"""

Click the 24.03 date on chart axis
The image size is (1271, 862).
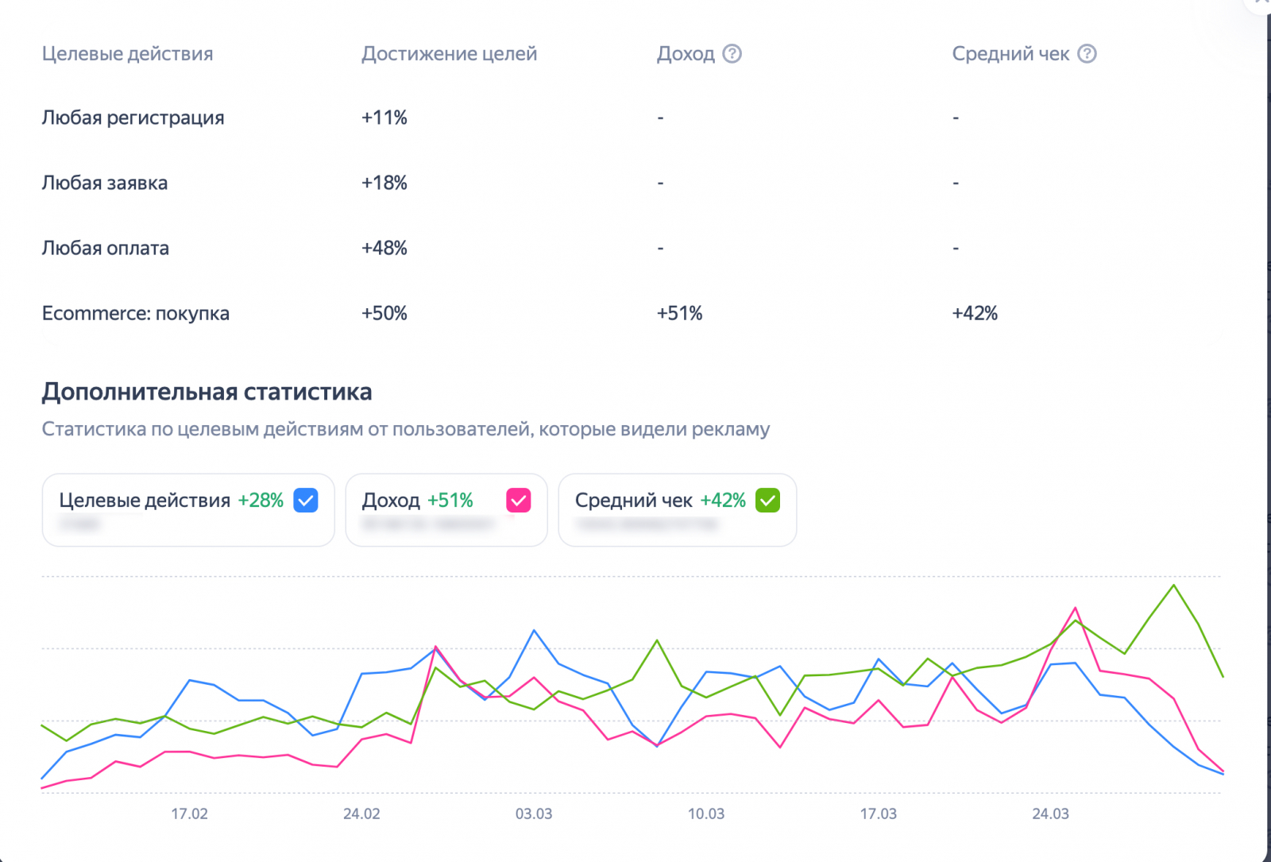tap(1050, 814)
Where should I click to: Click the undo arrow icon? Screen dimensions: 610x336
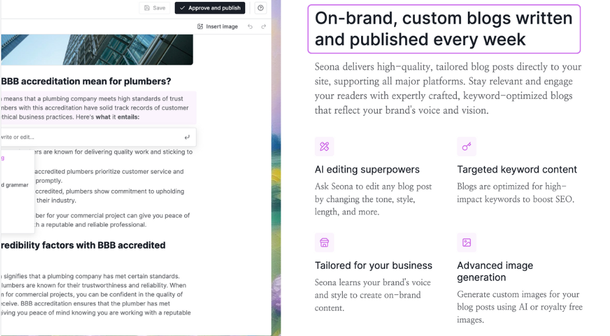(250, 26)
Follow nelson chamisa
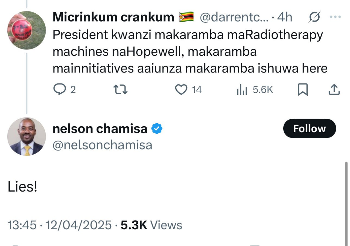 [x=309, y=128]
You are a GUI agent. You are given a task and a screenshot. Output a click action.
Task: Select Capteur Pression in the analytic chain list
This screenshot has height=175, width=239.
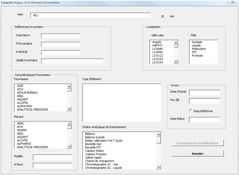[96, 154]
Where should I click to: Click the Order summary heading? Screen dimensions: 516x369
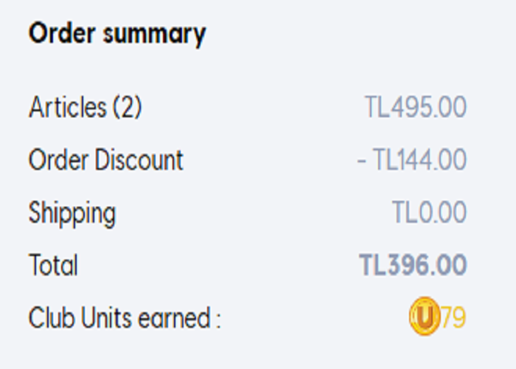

"""

# TASK BRIEF:
Where the line containing "This screenshot has height=175, width=239." appears in the data above, begin there and output every line through the last, exactly and without pictures.

# WRITTEN SOLUTION:
This screenshot has height=175, width=239.
[96, 154]
Where should I click to: Click the Order summary heading? Screen dimensions: 516x369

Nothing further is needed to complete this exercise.